Aims: To test whether an expectancy challenge (EC) changes implicit and explicit alcohol-related cognitions and binge drinking in young heavy drinkers. This is important for theoretical and practical reasons: the EC presents a critical test for the hypothesized mediational role of alcohol cognitions and the EC has been presented as a promising intervention to counter alcohol problems in heavy drinking youth. SETTING, PARTICIPANTS AND INTERVENTION: Ninety-two heavy drinking college and university students (half women) were assigned randomly to the EC or control condition (a sham alcohol experiment in the same bar-laboratory).
Measurements: Explicit alcohol cognitions and alcohol use were assessed with paper-and-pencil measures. Alcohol use was assessed prior to the experiment and during a 1-month follow-up. Implicit alcohol-related cognitions were assessed with two versions of the Implicit Association Test (IAT), adapted to assess implicit valence and arousal associations with alcohol.

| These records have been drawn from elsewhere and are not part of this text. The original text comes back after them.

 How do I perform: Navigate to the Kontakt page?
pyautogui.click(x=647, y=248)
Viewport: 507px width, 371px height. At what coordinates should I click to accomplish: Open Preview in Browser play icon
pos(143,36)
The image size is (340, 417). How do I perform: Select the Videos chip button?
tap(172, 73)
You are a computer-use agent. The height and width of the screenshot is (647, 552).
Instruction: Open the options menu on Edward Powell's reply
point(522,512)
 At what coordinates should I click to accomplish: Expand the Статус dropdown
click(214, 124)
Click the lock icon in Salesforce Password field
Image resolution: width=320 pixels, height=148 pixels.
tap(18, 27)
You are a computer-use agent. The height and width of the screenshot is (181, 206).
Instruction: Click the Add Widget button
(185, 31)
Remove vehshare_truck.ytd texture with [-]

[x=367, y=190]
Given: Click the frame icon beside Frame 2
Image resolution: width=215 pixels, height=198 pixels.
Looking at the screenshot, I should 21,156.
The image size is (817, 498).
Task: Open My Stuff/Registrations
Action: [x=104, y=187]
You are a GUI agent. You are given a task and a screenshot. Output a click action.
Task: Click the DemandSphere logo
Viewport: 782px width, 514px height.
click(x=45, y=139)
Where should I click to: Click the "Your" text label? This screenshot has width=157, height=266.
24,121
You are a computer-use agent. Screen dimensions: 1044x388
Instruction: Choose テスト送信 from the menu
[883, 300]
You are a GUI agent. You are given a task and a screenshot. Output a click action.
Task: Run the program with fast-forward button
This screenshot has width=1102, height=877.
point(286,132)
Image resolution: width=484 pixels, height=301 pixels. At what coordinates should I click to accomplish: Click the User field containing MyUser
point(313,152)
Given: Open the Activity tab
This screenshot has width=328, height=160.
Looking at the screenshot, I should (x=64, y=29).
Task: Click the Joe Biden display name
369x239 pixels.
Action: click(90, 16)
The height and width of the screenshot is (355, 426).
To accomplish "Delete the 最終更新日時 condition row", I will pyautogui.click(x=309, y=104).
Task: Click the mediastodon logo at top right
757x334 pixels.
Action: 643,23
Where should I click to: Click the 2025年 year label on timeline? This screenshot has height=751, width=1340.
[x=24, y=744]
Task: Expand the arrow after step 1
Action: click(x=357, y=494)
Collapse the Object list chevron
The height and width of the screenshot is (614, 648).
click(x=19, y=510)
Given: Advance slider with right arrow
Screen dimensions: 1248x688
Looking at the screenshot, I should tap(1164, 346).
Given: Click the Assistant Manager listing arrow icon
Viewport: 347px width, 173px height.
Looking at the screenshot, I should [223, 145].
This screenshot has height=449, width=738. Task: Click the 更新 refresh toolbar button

Findings and conclusions: The EC resulted in decreased explicit positive arousal expectancies in men and women alike. There was some evidence for a differential reduction in implicit arousal associations, but findings depended on the version of the IAT and on the scoring-algorithm used. In men (but not in women) there was a short-lived differential reduction in prospective alcohol use (significant in week 3 of the follow-up), and this reduction was partially mediated by the decrease in explicit positive arousal expectancies. These findings suggest that an EC successfully changes explicit alcohol cognitions and that this may have short-lived beneficial effects in heavy drinking young men.